+++ Available records
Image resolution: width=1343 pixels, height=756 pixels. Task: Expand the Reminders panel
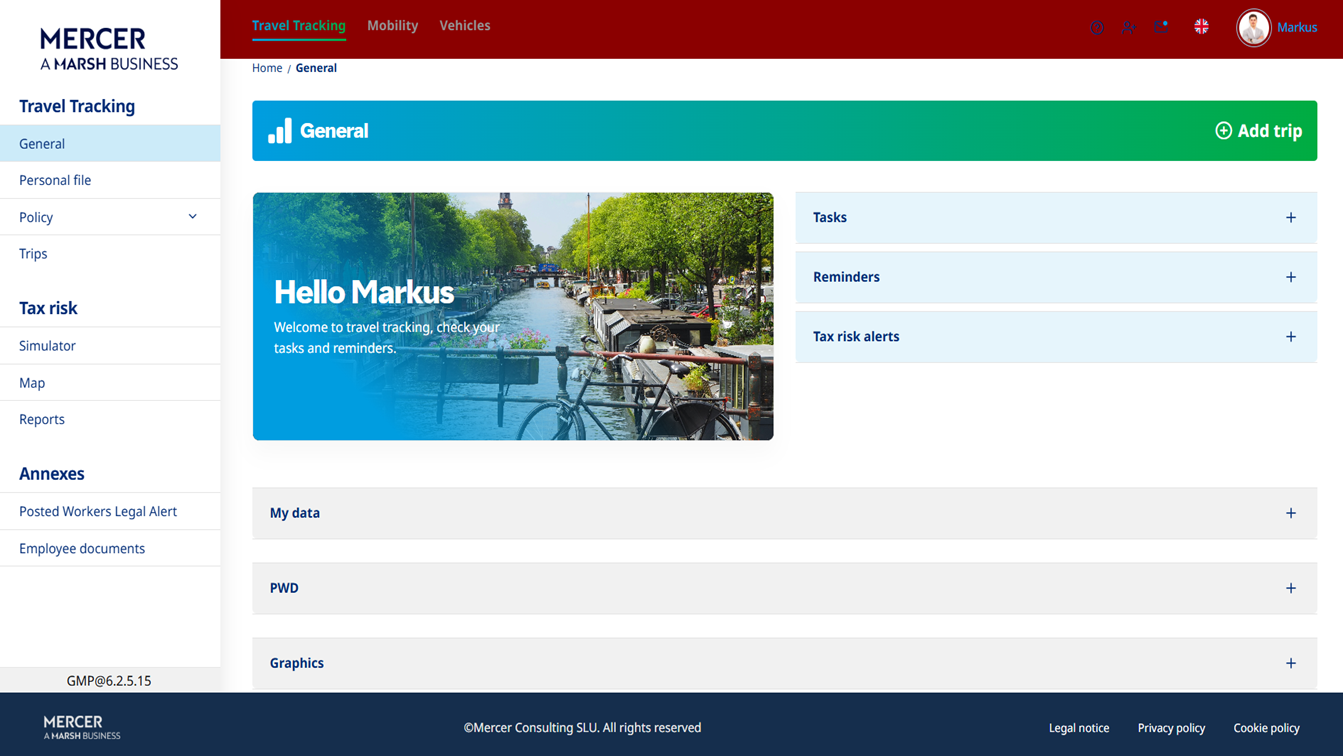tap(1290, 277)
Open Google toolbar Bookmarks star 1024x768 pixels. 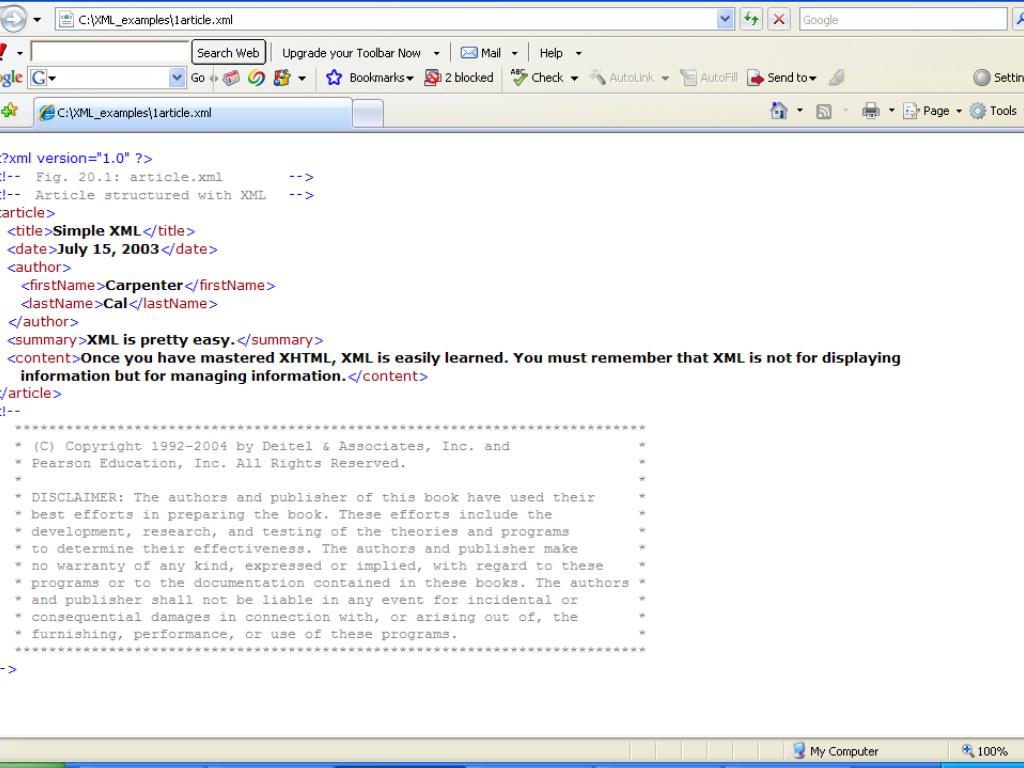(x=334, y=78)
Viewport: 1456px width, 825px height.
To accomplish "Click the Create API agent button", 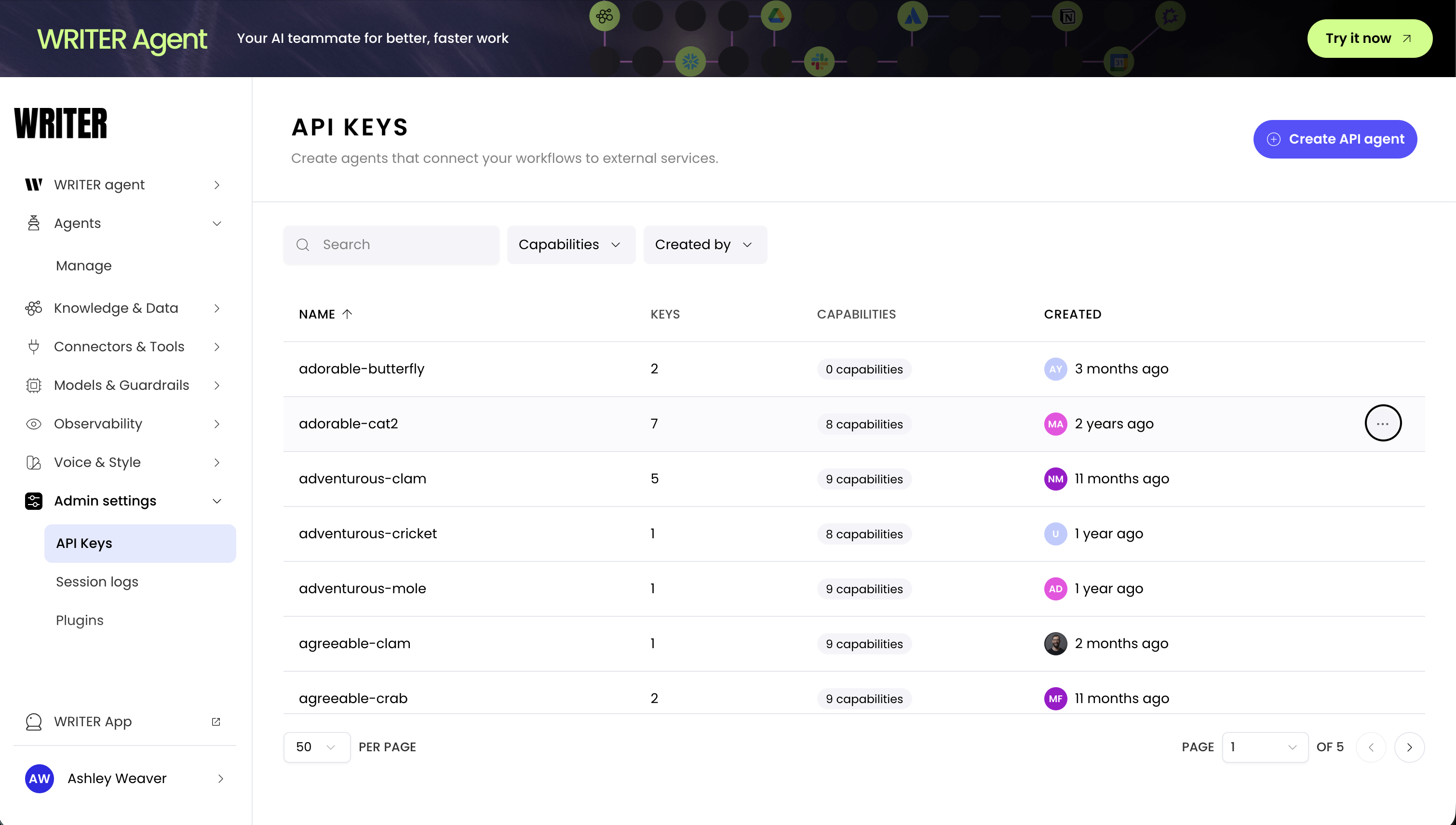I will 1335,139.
++++++
# [What you have to do]
Find each line in the items above that contains the word "height", and copy those lines out in full.

# [Final answer]
Image resolution: width=1343 pixels, height=756 pixels. Task: Expand the Reminders panel
Viewport: 1456px width, 825px height.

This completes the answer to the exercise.